A ideia de Fincher, porém, não é meramente julgar o personagem por suas escolhas, apenas esmiuçar essa jornada por inclusão que, ao fim, resulta no isolamento. A necessidade de aprovação de Mark reflete em todas as suas relações. Enquanto Zuckerberg é um sujeito extremamente preso à vida virtual, seu melhor e único amigo, Eduardo Saverin (Andrew Garfield) transita entre os dois mundos, mas tendendo sempre a manter seus pés no mundo real – nada poderia simbolizar mais isso do que o personagem escrevendo algoritmos na janela do alojamento, e não em seu computador. “Wardo”, como é conhecido, é um cara cool, que está prestes a ser aceito em um dos mais prestigiados clubes de Harvard, algo que obviamente desperta a inveja do amigo.

Mas enquanto Wardo, sócio e co-fundador da empresa de Mark, se esforça no mundo real para fazer o Facebook crescer, Mark acaba por se aproximar da única figura do filme que, de fato, transita entre o virtual e o real com facilidade: Sean Parker (Justin Timberlake, na melhor atuação de sua carreira). Sean, porém, visa apenas utilizar o virtual para ser relevante no real – como Fincher nos mostra de forma perspicaz na cena na qual ele coloca dois copos cheios de bebida em cima de um laptop. O personagem de Timberlake quer se vingar de antigos desafetos e celebrar com mulheres e drogas com os ganhos do Facebook.

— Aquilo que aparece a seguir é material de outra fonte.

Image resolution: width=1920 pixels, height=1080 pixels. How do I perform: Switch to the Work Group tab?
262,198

Como o crítico Francisco Carbone comentou em seu Facebook (!), David Fincher talvez seja um dos poucos cineastas contemporâneos que realmente podemos chamar de visionário. Fincher previu não só o esvaziamento do mundo real enquanto migrávamos para o digital, mas também nossa dependência de acontecimentos simples como uma atualização, uma mensagem, um email, que nos faz abandonar completamente a realidade. Fomos contagiados pela doença do F5, a necessidade de mudar o imutável e aguardar por uma mudança que possivelmente nunca virá.

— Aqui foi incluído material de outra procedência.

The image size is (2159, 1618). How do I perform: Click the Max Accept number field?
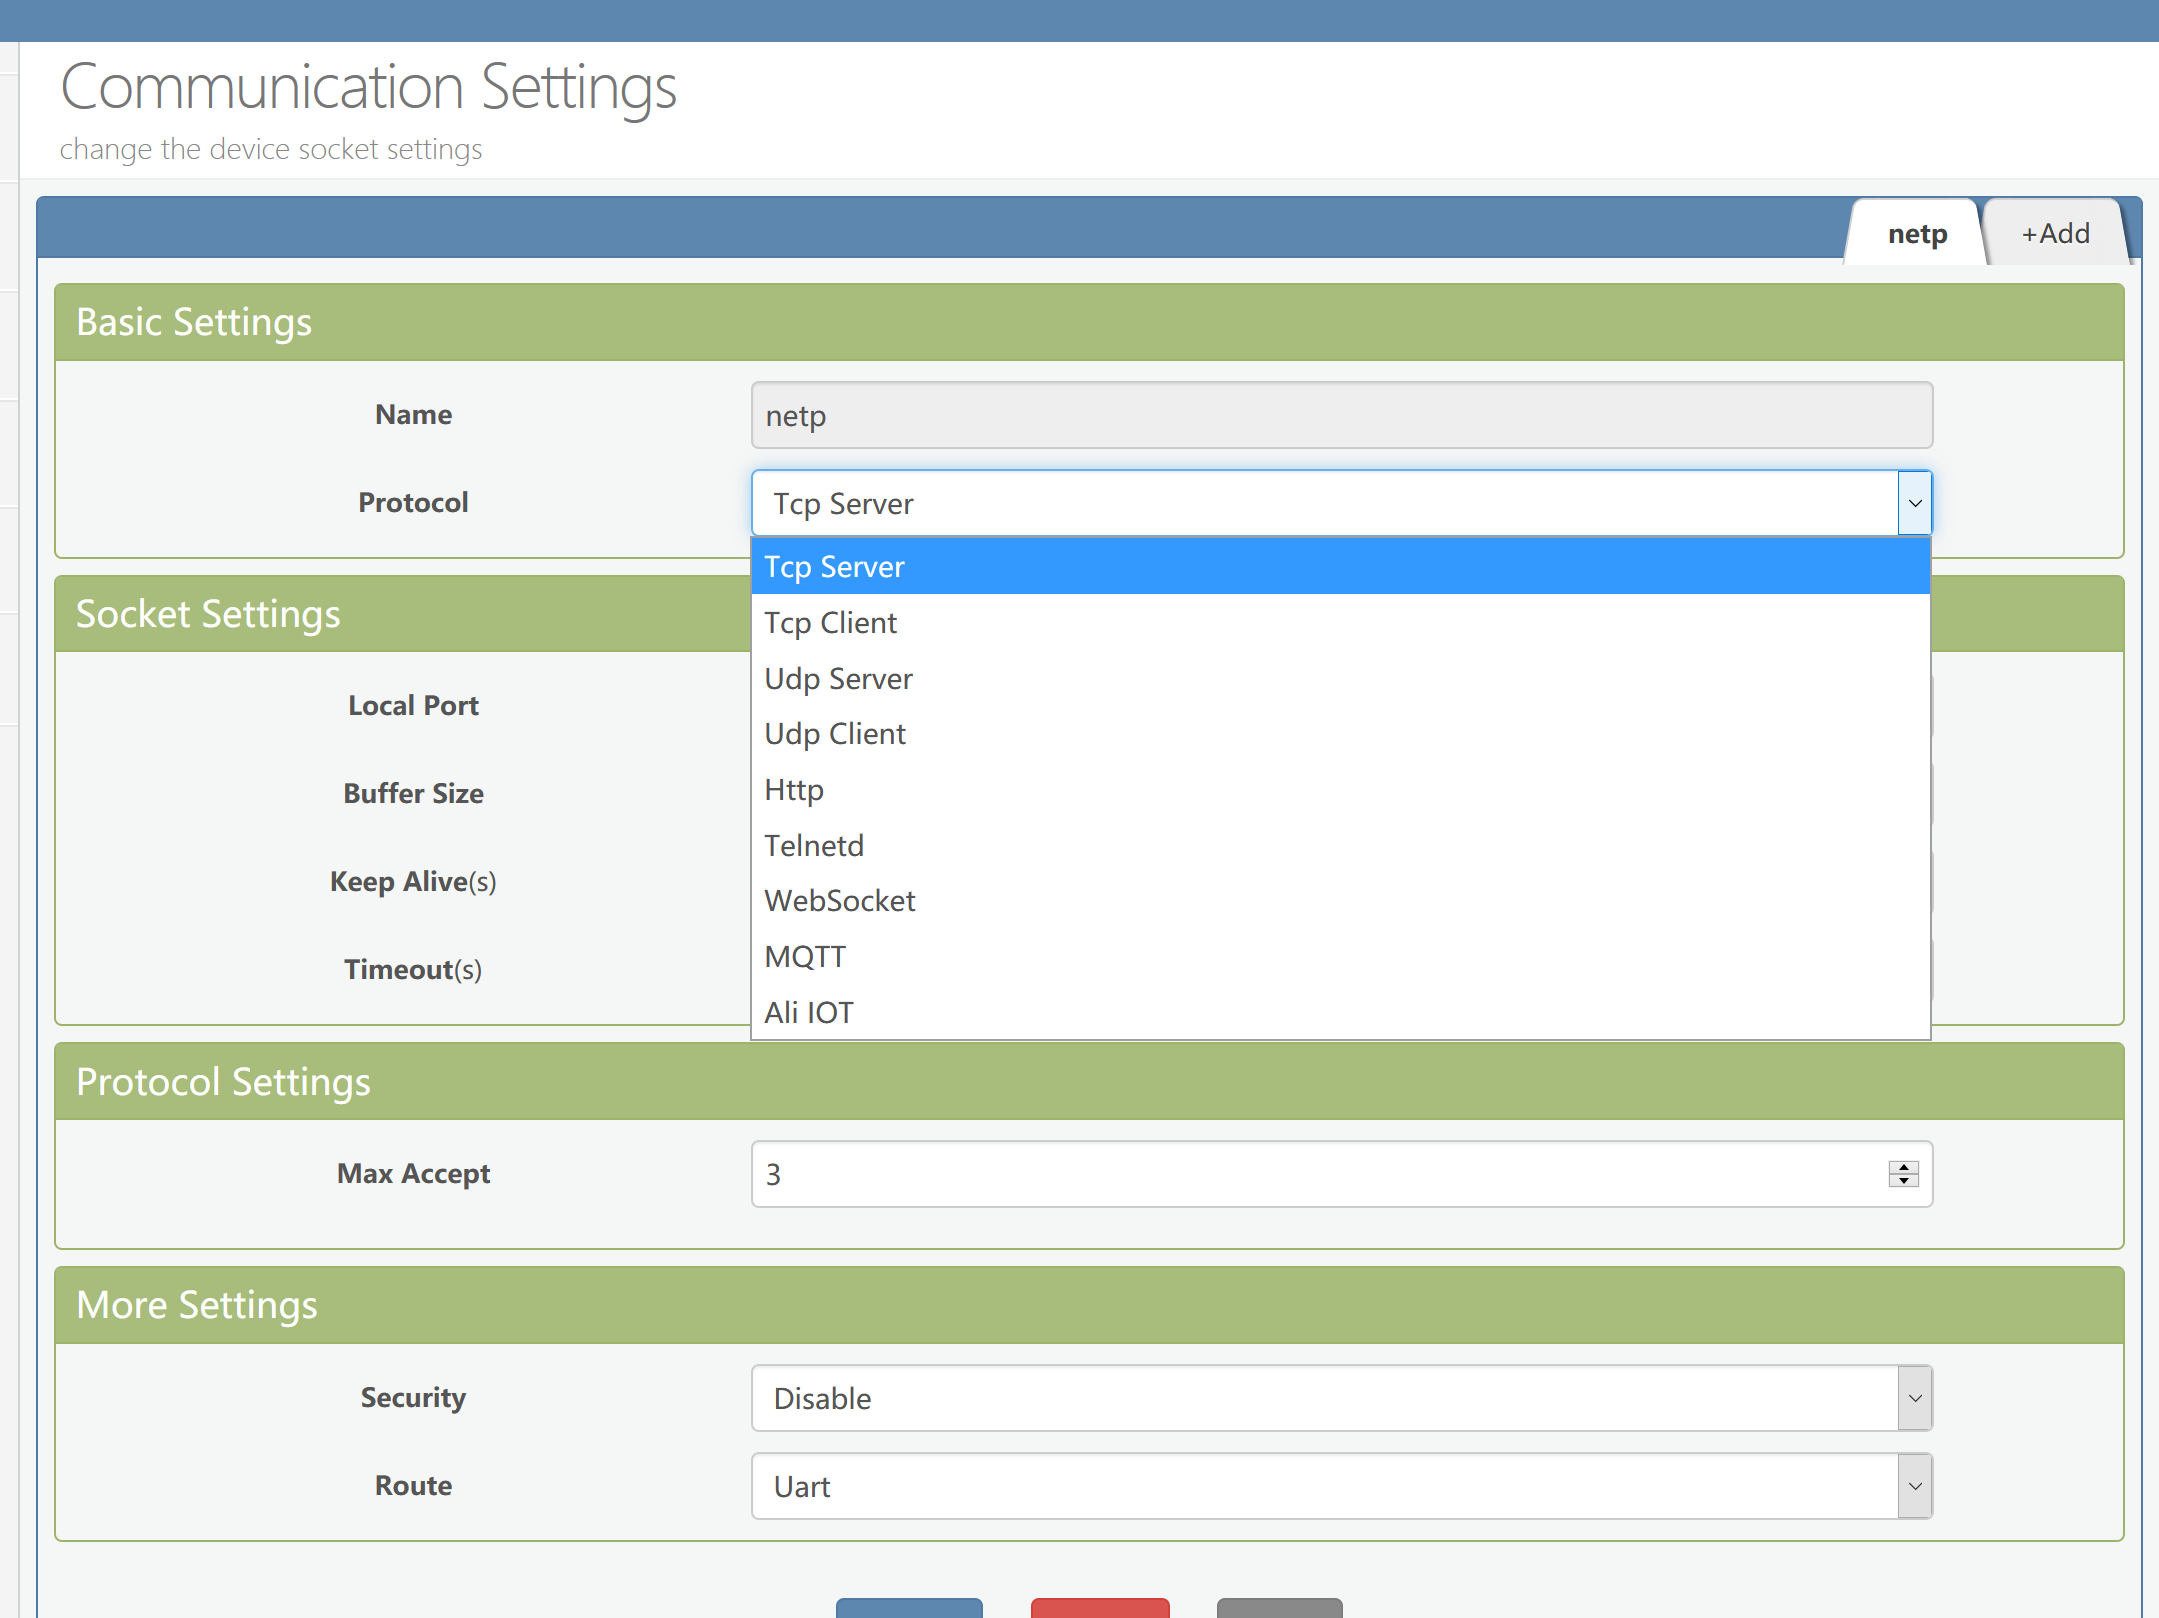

No caso da cena final de “A Rede Social”, é interessante ainda observar como Fincher transforma em tragédia essa relação de Mark com o F5. No fim do filme, durante uma das sessões do julgamento do processo movido por Eduardo contra Mark, Fincher mostra o personagem, em seu computador, tentando se aproximar de uma mulher que trabalhava no julgamento. A recusa dela é como se fosse a tampa do caixão da tragédia do personagem, que implora por qualquer conexão humana enquanto é uma espécie de Deus no mundo virtual.

Se, quando no começo do filme, após ser rude com sua namorada e vê-la terminar o relacionamento, Mark corre de um bar direto para seu quarto para se afogar no mundo virtual, o protagonista imaginava estar fazendo algo legal, ao fim, decerto o personagem compreendeu o peso de todas as suas escolhas. O Zuckerberg do filme destruiu todos os seus laços reais (a namorada, o melhor amigo, a faculdade) em prol de seu projeto de criação de um mundo paralelo. O que “A Rede Social” deixa claro, porém, é que ninguém pode viver exclusivamente no digital, e até mesmo os bilhões de perfis existentes no Facebook só existem pois, por trás deles, há pessoas reais os administrando (pelo menos na maioria dos casos). A Mark, resta apenas tentar se conectar a sua ex-namorada por meio do mundo que ele mesmo criou, no fundo sabendo que está mais distante dela do que nunca.